The Business Case for New Variety Development describes the elements necessary for plant breeders to be able to create a compelling case for investment in demand-led plant breeding to put to R&D management, government officials, and financial investors. This includes identifying the benefits and intended beneficiaries of a proposed new breeding program or project; understanding the principles of return on investment; and clarifying whether the investment in demand-led breeding can be justified in terms of the likely economic, social and environmental benefits versus the costs of developing a new variety.

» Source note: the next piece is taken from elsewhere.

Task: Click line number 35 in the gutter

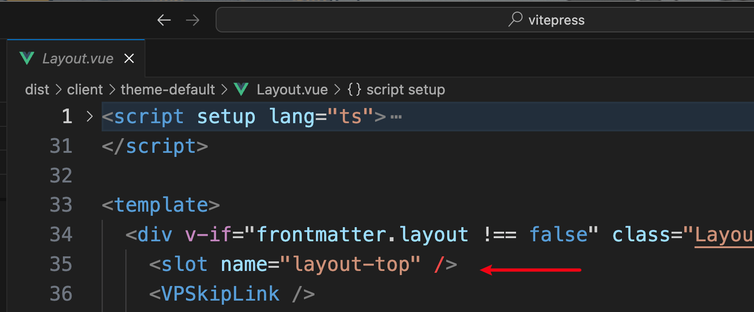Action: [x=61, y=264]
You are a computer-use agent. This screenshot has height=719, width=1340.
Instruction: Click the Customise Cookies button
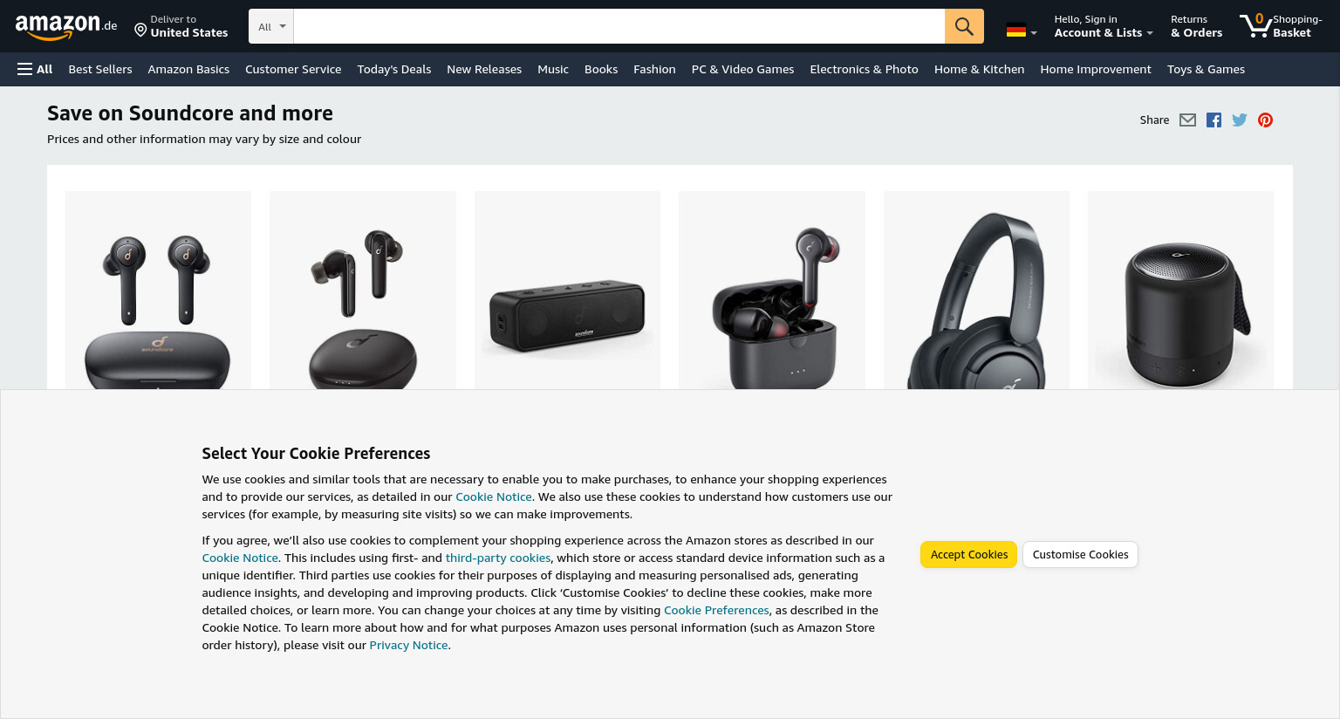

Benefits and investment cases

 

Greater emphasis is placed on analyzing and creating compelling business cases, by identifying and communicating the full breadth of quantitative and qualitative economic, social and environmental benefits that will become available for clients and stakeholders by investing in the proposed demand-led plant breeding program. The critical issues are:

  • Compelling business cases: It is critical to understand the clients to be served by a plant breeding program, as the basis to create new varieties that have benefits for all clients in the value chain and which deliver an attractive return on investment. A broader and deeper understanding of the range of costs necessary to develop demand-led varieties is also required. These are the essential elements to create business investment cases that are persuasive to government officials, private and public investors, and other stakeholders in order to secure and retain support for a demand-led breeding program.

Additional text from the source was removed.